Blinding: Double blinding: neither participant nor researchers know who is in what group desirable but not always possible.
how to control Randomized controlled trails?
Where there is an experimental group – we also need a control group (sometimes called comparison)
Manipulation
Manipulation of independent variable
what is a randomized controlled trial (RCT)?
- Includes three aspects: randomisation, control and manipulation
- Data collection (outcome measures) at certain point over time
- RCTs in health care can be;
-> “simple”: one component eg medication
-> “complex”: several interacting components eg behavioural interventions
When Randomized control trials (RCT) are the “right” design
- To test cause and effect of a treatment and outcome
- Highly important for medical interventions, particularly medication research where the focus is on efficacy of a treatment
Are Randomized controlled trails always the golden standard?
- Over reliance on RCTs and discounting other evidence/ knowledge
- May not answer the questions of how and for whom a certain treatment is best
- Some interventions cannot and should not be verified by RCTs (ethical and pragmatic reasons)
- Transferability to other populations
- Even field tests may not represent true behaviour (Hawthorne effect)
- Complex interventions
- Consider mixed methods/ embedded process evaluations
Confounding
A confounder is a variable that influences both the dependent variable and independent variable, causing a spurious association;
- hence correlation does not imply causation.
- Often a problem with uncontrolled experiments.
Clinical equipoise
There is not one “better” intervention present during the design of an Randomized Control Trial.
- exists when one as no good basis for a choice between two or more care options/ interventions.
- It provides an ethical basis for RCTs.
Intention to treat
Refers to analysis of the results of an experiment
- based on the initial treatment assignment
- not on the treatment eventually received.
Hawthorne effect
Participants modify their behaviours because they are aware of being watched/ observed.

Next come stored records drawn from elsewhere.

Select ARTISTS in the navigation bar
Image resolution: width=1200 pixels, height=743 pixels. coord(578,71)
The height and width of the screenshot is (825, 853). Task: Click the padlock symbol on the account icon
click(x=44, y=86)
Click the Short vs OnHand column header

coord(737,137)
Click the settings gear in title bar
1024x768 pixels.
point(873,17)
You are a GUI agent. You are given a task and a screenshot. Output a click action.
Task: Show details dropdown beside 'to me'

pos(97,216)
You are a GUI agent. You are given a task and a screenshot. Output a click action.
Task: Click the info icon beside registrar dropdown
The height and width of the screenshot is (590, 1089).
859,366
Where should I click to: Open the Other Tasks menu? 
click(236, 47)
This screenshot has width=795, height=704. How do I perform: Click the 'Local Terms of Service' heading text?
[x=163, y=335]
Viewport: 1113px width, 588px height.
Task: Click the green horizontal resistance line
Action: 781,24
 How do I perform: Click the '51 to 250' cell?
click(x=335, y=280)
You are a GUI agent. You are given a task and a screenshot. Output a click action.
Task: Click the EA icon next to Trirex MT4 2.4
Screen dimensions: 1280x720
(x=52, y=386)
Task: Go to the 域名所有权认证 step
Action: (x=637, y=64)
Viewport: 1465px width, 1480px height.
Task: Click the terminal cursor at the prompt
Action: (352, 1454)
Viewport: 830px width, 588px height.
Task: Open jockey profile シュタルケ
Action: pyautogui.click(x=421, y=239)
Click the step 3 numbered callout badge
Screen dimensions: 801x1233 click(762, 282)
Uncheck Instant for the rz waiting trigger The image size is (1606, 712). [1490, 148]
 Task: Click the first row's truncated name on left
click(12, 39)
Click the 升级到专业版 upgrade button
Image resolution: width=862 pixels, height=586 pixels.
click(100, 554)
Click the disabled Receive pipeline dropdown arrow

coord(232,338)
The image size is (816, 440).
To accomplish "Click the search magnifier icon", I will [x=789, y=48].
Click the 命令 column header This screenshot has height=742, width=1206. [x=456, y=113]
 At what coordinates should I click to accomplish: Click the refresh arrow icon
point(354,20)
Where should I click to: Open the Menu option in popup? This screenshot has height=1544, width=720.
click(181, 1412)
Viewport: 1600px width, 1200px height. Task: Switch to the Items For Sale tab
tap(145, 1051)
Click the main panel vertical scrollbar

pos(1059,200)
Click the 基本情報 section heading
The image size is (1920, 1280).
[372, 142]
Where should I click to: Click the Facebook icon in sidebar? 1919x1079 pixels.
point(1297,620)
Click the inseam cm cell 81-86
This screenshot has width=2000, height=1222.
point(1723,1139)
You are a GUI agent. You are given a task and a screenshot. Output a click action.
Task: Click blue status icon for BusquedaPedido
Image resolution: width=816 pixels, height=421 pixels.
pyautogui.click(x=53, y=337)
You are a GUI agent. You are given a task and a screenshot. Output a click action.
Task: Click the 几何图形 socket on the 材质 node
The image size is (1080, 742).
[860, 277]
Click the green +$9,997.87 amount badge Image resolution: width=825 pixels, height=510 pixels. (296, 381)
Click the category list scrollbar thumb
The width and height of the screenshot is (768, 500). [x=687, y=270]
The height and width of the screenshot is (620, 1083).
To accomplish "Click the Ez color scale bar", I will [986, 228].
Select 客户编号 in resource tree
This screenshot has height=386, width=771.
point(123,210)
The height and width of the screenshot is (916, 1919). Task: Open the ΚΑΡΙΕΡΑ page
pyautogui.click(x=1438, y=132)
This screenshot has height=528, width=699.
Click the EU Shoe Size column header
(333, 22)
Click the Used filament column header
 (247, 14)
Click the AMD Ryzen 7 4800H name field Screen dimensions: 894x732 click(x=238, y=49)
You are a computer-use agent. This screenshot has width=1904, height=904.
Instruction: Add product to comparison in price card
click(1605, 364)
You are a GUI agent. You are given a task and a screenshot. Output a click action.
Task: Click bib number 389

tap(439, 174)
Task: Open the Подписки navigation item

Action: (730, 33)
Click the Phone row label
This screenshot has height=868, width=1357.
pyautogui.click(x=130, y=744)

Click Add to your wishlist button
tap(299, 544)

It can also contaminate an intervention study if one of the control groups changes its behaviour because it is being observed more frequently than the other.
Eg: A study of hand-washing among medical staff found that when the staff knew they were being watched, compliance with hand-washing was 55% greater than when they were not being watched (Eckmanns 2006).
Loss to follow up
Participants who at one point in time were actively participating in a clinical research trial, but have become lost (either by error in a computer tracking system or by being unreachable) at the point of follow-up in the trial.